- Writing career
- Genre: Romance
- Notable awards: 2015 Romance Writer of the Year at Nigeria Writer Awards

= Kiru Taye =

Nigerian writer

Kiru Taye is a Nigerian writer, who specializes in romance novels.

== Career ==
Taye began writing romantic novels after her inability to find localized romantic novels. In 2015, Taye wrote a short story, "Lunch with Ifemelu", which she claims was inspired from Americanah by Chimamanda Ngozi Adichie. The story is centered on Obinze, a married man who intends to have an affair with an old admirer, Ifemelu.

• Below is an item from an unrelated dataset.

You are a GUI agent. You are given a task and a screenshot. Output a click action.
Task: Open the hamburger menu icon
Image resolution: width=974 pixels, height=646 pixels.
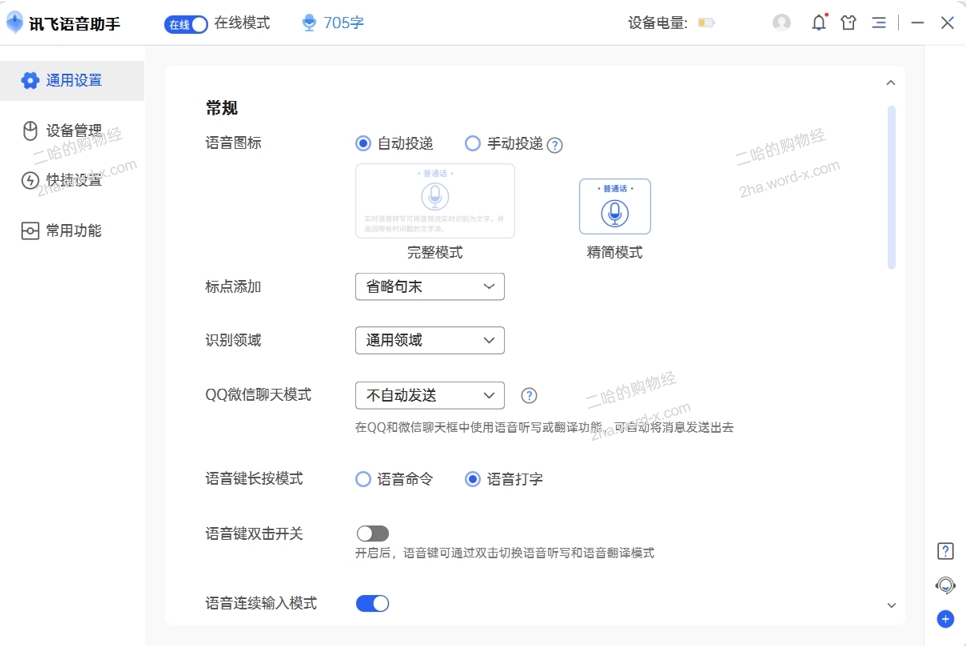point(878,22)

In 2017, she was listed as the 3rd best selling Nigerian authors by OkadaBooks. Notwithstanding, in a 2017 blogpost on Brittle Paper, she described how it is an uphill task for her to increase readership for her writings. In June 2018, her books were the subject of an exploratory discussion on the genesis and acceptance of pleasurable sex among Africans, and the role of novelist in documenting it. Excerpts from Taye's book, His treasure was investigated in the publication.

=== Books ===

- An Engagement challenge (2012)
- Keeping Secrets (2014)
- Making Scandal (2014)
- Riding Rebel (2015)
- Bound to Fate (2016)
- Bound to Ransom (2016)
- Bound to Passion (2016)
- Bound to Favor (2018)

== Awards==
In 2017, she won the UFERE Awards as the 2017 Author of the year.